Dipolisikan Kanaya Tabitha, Ketua HIPMI Kaltim Justru Merasa Tertipu

Dipolisikan Kanaya Tabitha, Ketua HIPMI Kaltim Justru Merasa Tertipu

- detikHot
Rabu, 10 Jul 2013 11:28 WIB
Dipolisikan Kanaya Tabitha, Ketua HIPMI Kaltim Justru Merasa Tertipu
dok Twitter
Kalimantan Timur, - Designer Kanaya Tabitha melaporkan Ketua Himpunan Pengusaha Muda Indonesia (HIPMI) Kalimantan Timur, Priskila Eva Lianitha ke Polda Metro Jaya atas tuduhan penipuan dan penggelapan. Tapi, Eva mengaku dirinyalah yang justru merasa tertipu.

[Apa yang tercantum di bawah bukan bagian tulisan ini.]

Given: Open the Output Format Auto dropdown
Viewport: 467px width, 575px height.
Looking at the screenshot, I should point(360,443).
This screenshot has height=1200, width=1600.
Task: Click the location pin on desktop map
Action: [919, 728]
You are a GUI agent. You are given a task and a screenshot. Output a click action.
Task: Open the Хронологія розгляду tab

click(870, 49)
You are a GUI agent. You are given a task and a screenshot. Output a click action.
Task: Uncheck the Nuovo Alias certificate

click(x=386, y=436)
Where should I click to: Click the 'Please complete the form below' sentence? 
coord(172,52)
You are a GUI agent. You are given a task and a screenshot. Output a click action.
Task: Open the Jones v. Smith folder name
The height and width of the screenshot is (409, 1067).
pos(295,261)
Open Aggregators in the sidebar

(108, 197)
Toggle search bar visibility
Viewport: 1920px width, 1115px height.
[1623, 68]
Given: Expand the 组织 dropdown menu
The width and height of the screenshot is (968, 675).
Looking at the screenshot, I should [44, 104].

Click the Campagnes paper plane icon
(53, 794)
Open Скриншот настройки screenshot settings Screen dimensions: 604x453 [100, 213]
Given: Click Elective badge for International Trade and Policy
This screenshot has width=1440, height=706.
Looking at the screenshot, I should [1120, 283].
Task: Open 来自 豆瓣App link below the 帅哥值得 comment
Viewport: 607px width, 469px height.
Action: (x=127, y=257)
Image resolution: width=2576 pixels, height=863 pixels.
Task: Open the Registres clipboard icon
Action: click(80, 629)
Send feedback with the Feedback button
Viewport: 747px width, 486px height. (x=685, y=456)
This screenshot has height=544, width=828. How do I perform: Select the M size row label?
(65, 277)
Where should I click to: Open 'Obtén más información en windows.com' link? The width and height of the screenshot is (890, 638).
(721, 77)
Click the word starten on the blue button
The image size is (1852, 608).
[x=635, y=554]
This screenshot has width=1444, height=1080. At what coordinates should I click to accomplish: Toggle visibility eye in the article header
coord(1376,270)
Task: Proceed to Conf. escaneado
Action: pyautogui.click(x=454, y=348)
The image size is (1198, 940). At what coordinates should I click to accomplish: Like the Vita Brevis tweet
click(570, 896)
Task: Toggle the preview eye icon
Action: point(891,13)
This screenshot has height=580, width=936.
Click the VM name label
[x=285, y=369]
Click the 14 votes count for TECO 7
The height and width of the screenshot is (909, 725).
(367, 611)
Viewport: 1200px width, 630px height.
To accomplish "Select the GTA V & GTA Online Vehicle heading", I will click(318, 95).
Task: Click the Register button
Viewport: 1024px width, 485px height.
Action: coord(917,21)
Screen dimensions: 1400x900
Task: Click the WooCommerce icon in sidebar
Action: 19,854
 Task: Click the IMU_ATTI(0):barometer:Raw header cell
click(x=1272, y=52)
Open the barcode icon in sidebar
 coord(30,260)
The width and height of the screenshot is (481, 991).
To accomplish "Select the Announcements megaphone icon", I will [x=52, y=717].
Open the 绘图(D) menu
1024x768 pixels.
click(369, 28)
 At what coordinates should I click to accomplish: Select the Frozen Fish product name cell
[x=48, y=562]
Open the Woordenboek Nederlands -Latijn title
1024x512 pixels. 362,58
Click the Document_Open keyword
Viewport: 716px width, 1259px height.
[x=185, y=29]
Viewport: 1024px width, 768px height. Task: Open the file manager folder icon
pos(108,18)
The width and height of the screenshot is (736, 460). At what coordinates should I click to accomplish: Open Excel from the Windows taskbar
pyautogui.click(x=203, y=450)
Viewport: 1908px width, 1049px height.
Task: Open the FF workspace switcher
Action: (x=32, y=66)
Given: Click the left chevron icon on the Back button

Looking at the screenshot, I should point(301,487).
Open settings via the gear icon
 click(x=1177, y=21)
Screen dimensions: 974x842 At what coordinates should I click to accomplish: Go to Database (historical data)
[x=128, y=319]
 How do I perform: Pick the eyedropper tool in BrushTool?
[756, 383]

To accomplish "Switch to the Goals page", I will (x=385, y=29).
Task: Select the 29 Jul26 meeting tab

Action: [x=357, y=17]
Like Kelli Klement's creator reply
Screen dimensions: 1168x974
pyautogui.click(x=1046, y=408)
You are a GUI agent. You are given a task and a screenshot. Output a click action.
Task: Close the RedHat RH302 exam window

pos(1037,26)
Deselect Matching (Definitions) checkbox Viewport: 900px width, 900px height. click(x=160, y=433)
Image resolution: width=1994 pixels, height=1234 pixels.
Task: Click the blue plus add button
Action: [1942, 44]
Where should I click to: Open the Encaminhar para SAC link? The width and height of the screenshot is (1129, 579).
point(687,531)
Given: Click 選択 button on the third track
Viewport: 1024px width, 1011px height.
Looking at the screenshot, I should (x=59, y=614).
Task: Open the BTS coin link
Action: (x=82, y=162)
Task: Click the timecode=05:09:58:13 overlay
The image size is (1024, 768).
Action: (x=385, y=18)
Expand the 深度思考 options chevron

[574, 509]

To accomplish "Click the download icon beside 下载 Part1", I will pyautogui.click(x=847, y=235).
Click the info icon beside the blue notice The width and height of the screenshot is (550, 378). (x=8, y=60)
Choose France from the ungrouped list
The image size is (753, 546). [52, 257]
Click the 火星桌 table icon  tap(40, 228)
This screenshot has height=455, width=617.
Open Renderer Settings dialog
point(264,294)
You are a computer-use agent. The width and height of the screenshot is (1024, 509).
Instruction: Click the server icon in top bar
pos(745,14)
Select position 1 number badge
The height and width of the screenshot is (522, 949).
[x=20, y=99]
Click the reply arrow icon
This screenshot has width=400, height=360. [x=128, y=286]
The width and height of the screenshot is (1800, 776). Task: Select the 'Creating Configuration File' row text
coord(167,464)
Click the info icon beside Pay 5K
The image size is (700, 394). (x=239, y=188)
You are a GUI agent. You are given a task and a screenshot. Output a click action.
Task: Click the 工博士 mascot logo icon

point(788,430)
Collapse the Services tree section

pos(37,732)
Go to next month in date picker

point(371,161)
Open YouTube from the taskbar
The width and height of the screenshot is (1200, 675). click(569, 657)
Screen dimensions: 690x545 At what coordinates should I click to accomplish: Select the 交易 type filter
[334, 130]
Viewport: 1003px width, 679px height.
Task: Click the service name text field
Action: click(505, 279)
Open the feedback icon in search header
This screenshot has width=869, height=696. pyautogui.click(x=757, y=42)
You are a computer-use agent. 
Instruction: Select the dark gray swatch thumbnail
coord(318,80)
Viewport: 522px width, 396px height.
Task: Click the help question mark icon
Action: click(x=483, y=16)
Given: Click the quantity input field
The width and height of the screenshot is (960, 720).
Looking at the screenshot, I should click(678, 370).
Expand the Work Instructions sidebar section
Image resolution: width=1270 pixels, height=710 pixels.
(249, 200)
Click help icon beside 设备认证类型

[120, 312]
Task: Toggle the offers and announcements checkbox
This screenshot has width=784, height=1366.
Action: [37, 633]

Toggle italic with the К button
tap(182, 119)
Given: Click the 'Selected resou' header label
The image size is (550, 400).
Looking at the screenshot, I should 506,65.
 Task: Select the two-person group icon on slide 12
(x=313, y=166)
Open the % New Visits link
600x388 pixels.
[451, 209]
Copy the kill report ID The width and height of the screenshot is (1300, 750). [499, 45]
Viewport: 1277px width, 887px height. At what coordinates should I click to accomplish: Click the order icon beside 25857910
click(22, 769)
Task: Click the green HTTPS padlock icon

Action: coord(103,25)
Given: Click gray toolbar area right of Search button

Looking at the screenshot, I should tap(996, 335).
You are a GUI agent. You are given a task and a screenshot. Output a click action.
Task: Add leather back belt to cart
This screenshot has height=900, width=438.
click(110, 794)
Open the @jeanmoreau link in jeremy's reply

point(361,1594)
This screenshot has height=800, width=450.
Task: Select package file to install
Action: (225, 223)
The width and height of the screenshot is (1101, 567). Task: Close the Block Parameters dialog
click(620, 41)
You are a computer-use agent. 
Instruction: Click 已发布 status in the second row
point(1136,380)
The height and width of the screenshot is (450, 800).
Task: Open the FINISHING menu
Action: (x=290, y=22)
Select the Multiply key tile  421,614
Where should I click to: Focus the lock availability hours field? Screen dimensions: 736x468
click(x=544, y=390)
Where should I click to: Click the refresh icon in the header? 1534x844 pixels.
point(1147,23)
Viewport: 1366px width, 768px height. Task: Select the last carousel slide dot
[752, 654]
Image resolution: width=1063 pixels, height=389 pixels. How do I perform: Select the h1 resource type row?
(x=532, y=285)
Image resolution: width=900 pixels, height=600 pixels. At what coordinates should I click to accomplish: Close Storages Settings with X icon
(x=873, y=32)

Eva menanggapi pelaporan yang dibuat Kanaya pada Mei lalu. Ia merasa telah dilecehkan karena tak punya hak sebagai konsumen.

"Seharusnya saya yang merasa tertipu dan merasa dilecehkan karena di toko saja jika barang tidak kita sukai bisa ditukar atau dikembalikan kan?," tulis Eva melalui rilis yang diterima detikHOT, Selasa (9/7/2013).

SCROLL TO CONTINUE WITH CONTENT

Hingga saat ini Eva menuturkan dirinya belum mendapat panggilan dari pihak kepolisian atas pelaporan itu. Ia mengaku telah siap membantah tudingan tersebut. Bahkan Eva menegaskan dirinya bisa saja melaporkan balik Kanaya.

"Sebenarnya saya bisa saja melaporkan balik dengan pengaduan membuat perasaan tidak enak dan pencemaran nama baik jika tidak terbukti penipuan nantinya," tegasnya.

Sementara, Kanaya melalui kuasa hukumnya, Ida Lumindan mengaku pihaknya telah mengalami kerugian hingga Rp 130 juta. Menurutnya, baju yang telah dipakai Eva tak bisa dikembalikan.

"Ibu Eva nggak bayar dengan alasan dia habis kena tipu. Dia justru mau balikin bajunya ke Mbak Key (Kanaya). Ya nggak bisalah, masa baju sudah dipakai mau dibalikin," tutur Ida.

Mendapat tudingan itu, Eva menjelaskan dirinya mendapat kiriman satu koper baju dari Kanaya. Namun ia hanya tertarik mengambil lima baju saja yang harganya Rp 26 juta. Kelima baju itu pun diakuinya telah dibayar sebesar Rp 10 juta.

"Lagi pula sejak awal niat saya membayar DP Rp 10 juta apa disebut penipuan? Lalu sisa Rp 16 juta-nya juga sudah ditransfer oleh sekretaris saya, seminggu setelah dikirimkan baju satu koper. Mana unsur penipuannya?" tanya Eva.